Thomas Stöck: Andererseits ist dieser Romanerstling von einer unnachahmlichen Schönheit durchzogen. Auf praktisch jeder Buchseite stolpert man über diese im Sprachalltag selten anzutreffenden Wörter, die pfauengleich ihr Federkleid in Buchstabenform auffächern. […] Eine Augenweide vom ersten bis zum letzten Wort.

ALexander Carmele: Ein imaginärer Befreiungsschlag, der weniger narrativ, plottechnisch, als expressiv überzeugt.

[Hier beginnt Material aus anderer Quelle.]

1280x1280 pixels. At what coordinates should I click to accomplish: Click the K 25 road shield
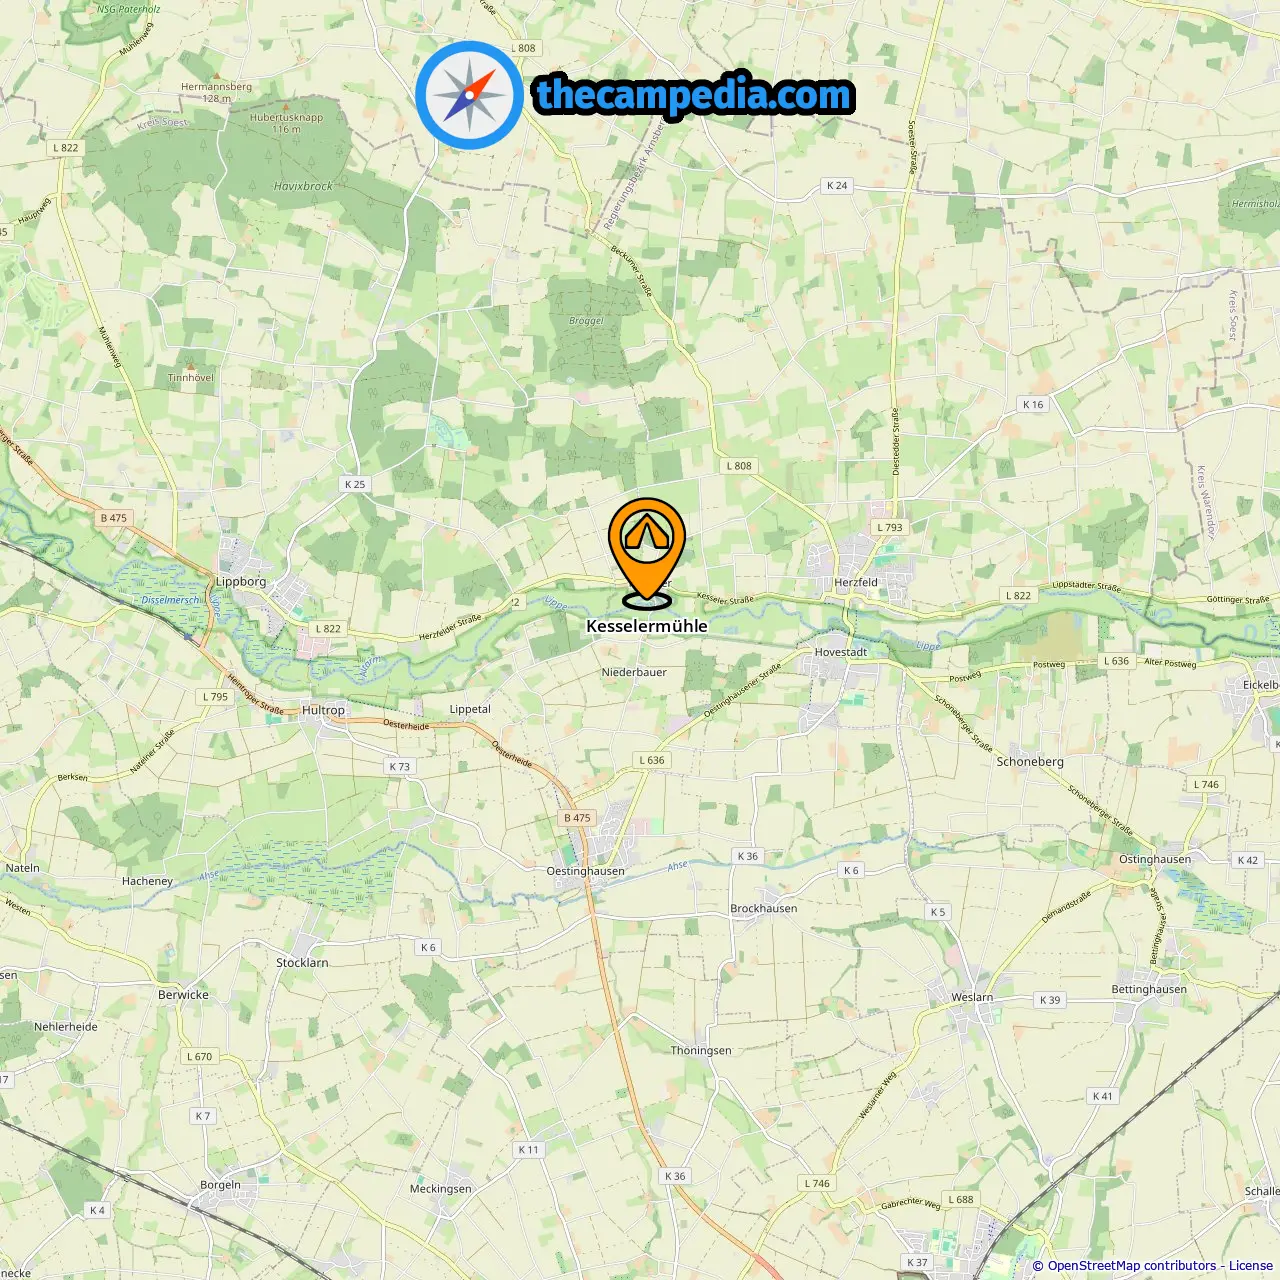pyautogui.click(x=355, y=484)
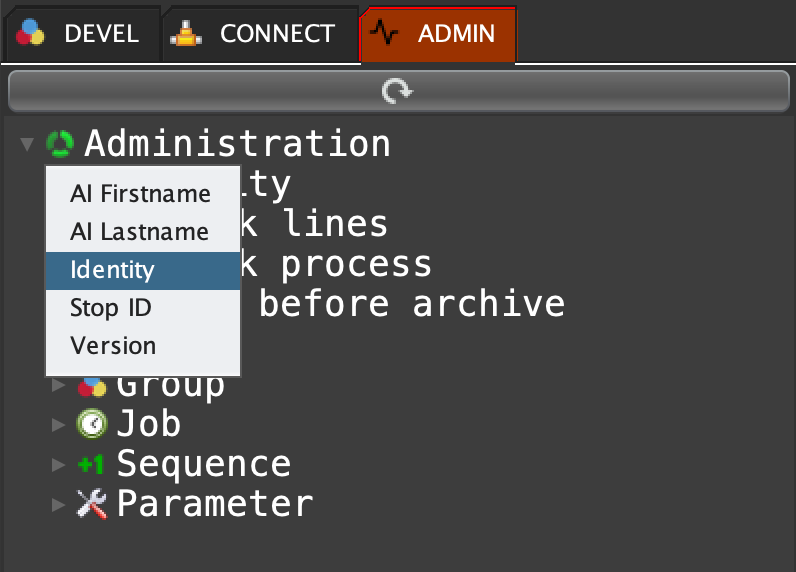Expand the Sequence tree node arrow
Image resolution: width=796 pixels, height=572 pixels.
(x=59, y=464)
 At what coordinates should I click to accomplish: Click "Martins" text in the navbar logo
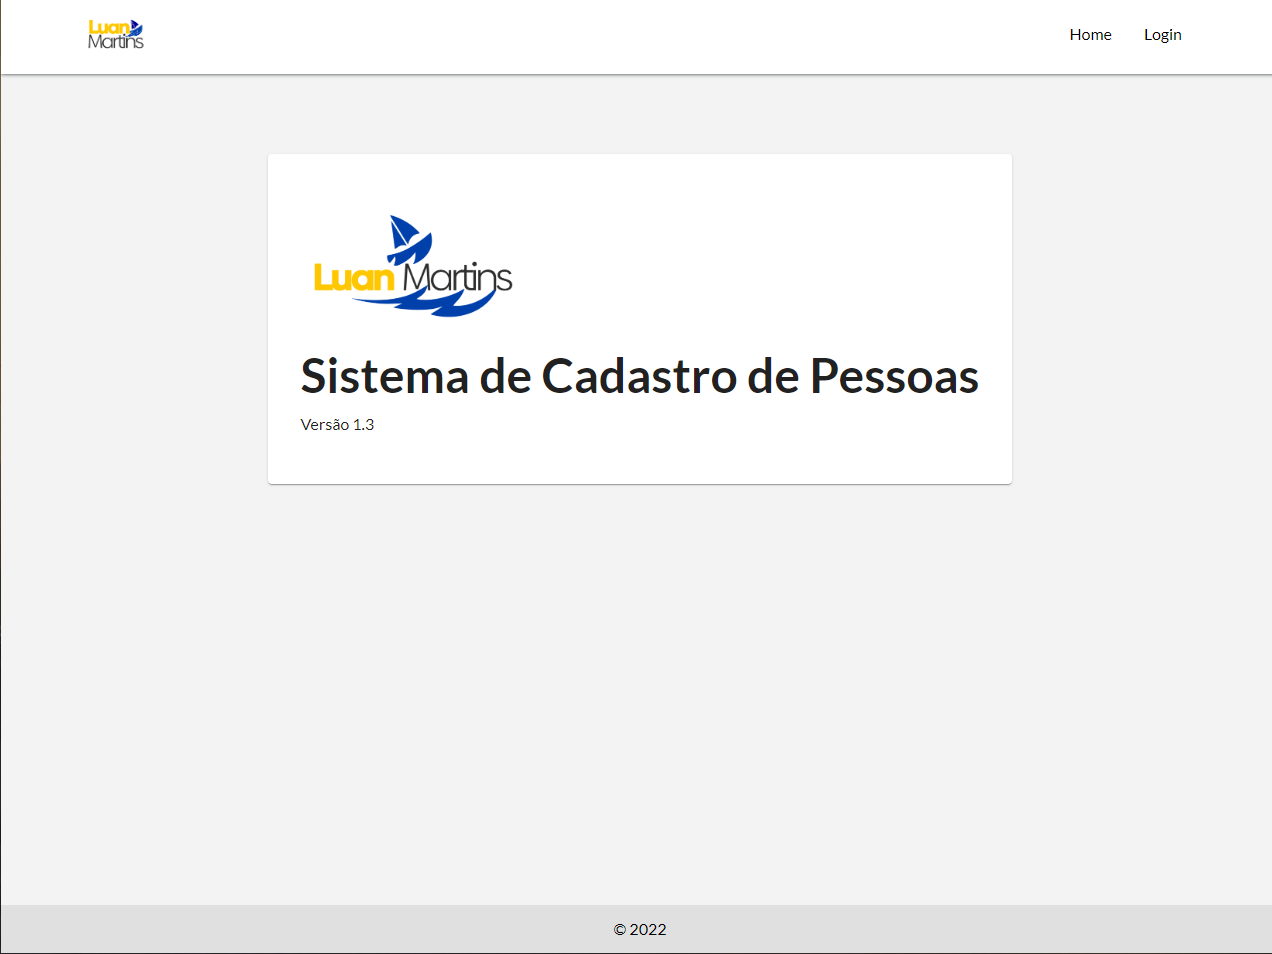click(x=116, y=42)
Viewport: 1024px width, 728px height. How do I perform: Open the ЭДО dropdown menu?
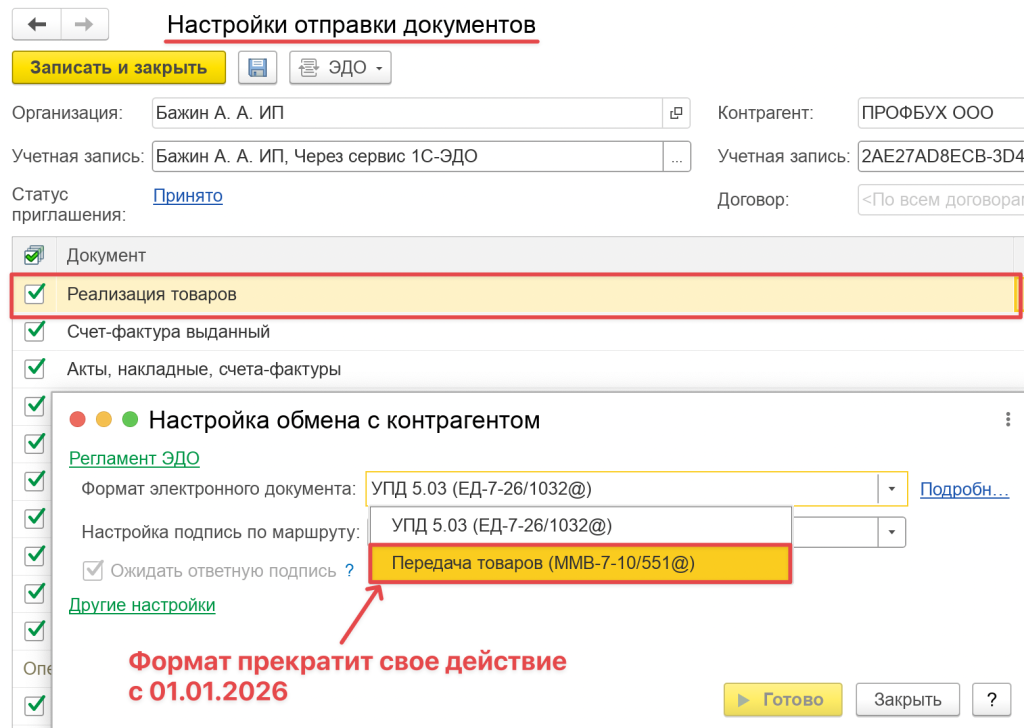pos(340,68)
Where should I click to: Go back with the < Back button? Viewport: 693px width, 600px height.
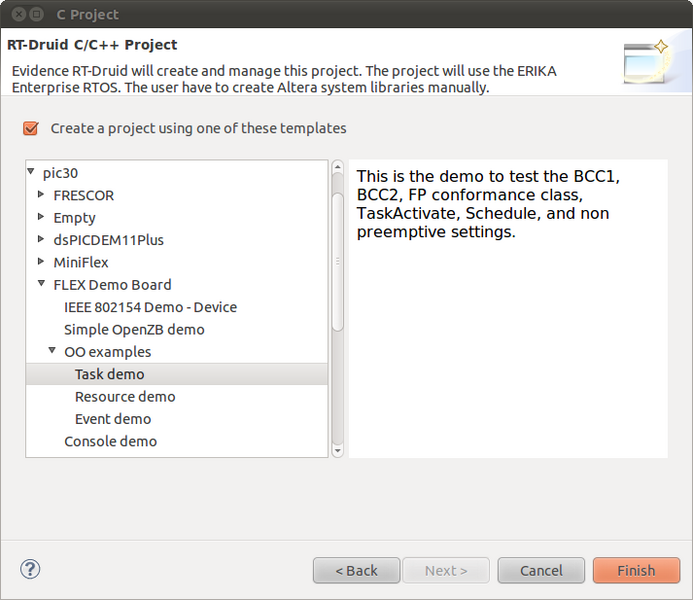point(357,570)
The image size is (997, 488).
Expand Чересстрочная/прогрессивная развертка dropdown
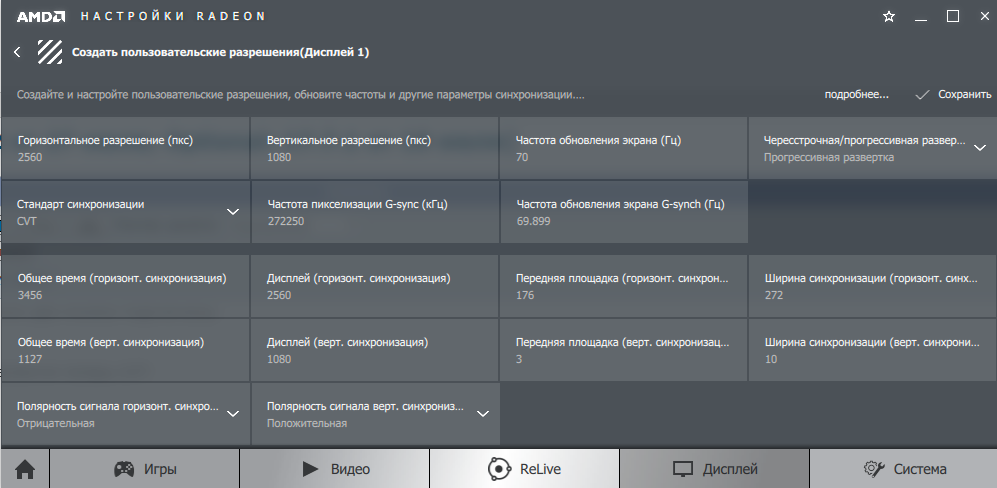979,147
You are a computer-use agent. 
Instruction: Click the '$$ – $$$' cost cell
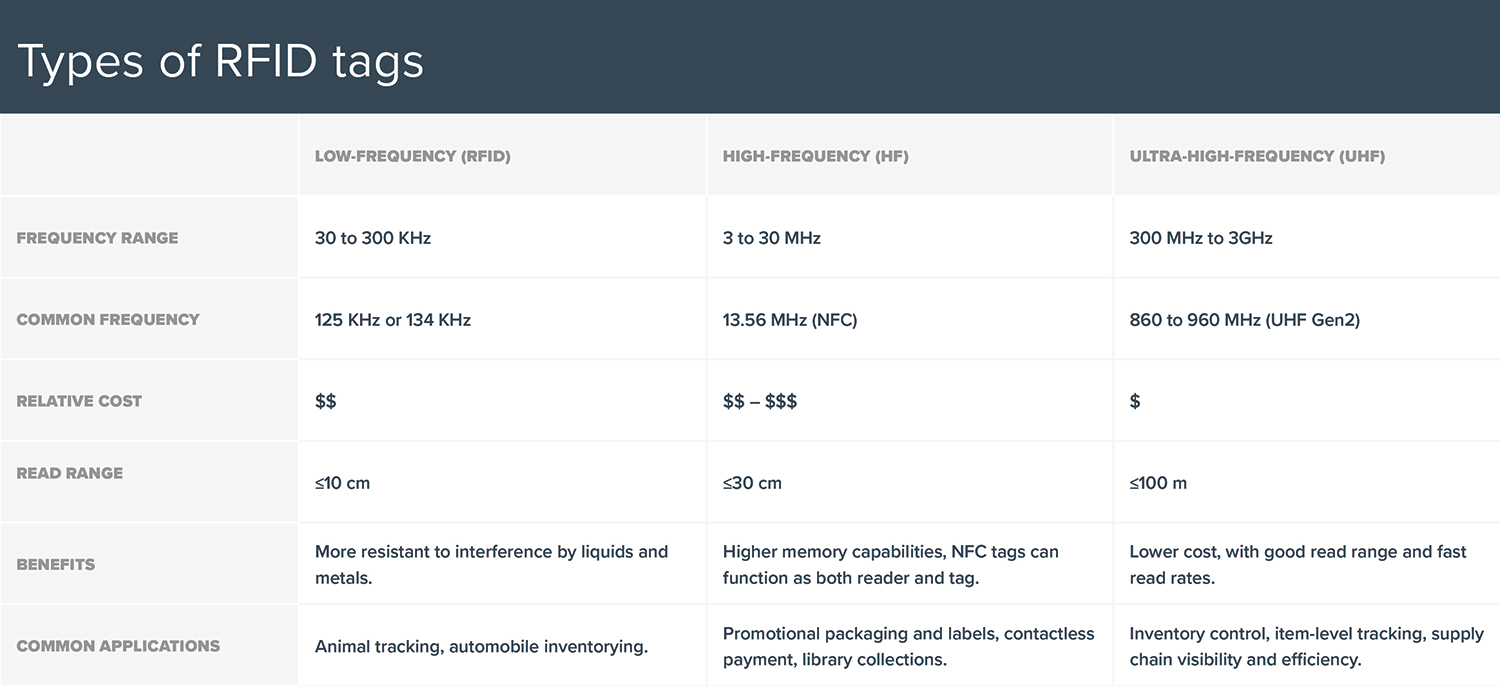pos(760,401)
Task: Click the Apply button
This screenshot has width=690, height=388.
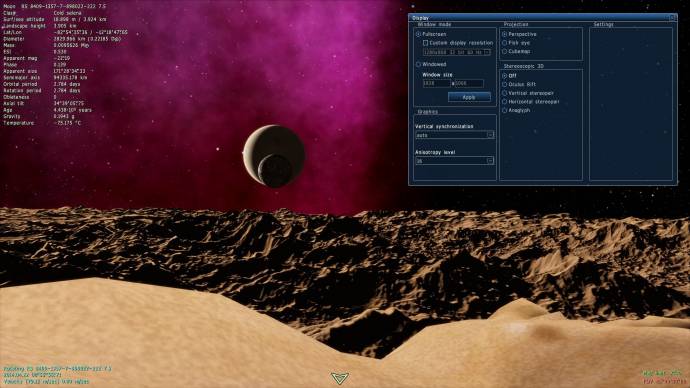Action: (469, 97)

Kollage einer surrealistischen Fahrt ins Freie.


Den vierten Platz belegt Jenifer Becker mit ihrem Debütroman „Zeiten der Langweile“:

Alexander Carmele: Zeiten der Langeweile besticht durch eine erbarmungslose Diktion, die das eigene Gedächtnis mittels Sprachunterwanderung zu löschen versucht.

Sandra Doods: Besonders beeindruckend ist Beckers Fähigkeit, ein so aktuelles Thema aufzugreifen und es gleichzeitig auf eine universelle Ebene zu heben, sodass sich Leser jeden Alters und Hintergrunds damit identifizieren können. Die Handlung pendelt geschickt zwischen Melancholie und Hoffnung, und die Suche nach Freiheit und persönlicher Erfüllung ist ein zentrales Motiv, das den Leser lange nach dem Zuklappen des Buches begleitet.


Viktor Gallandi belegt mit seinem Debütroman „Kaspar“ den fünften Platz:

Sandra Doods: „Kaspar“ ist schmerzhaft genau, wahnhaft grotesk und von geradezu manischer Kraft. Es ist eine Geschichte, die existenzielle Fragen aufwirft und den Leser auf eine emotionale Achterbahnfahrt mitnimmt. Insgesamt ist „Kaspar“ ein beeindruckendes Debüt, das nicht nur durch seine Originalität und Kreativität besticht, sondern auch durch seine tiefgreifende Menschlichkeit. Viktor Gallandi hat mit diesem Roman eine einzigartige Stimme etabliert, die sicherlich noch lange nachhallen wird.

Björn Schäffer: Gallandi spürt Existenzfragen nach, lässt Kaspar durch kafkaeske Bürokratieschlachten mäandern, stellt ihm beckettsch-absurde Sidekicks an die Seite und verliert trotz aller Aberwitzigkeit niemals das Ziel der Suche aus den Augen […] Mit luzidem Flackern erhellt nur Kaspar diese Welt – und spendet damit finalen Trost! Eine knallig-chargige Lesereise mit erstaunlich philosophischem Tiefgang!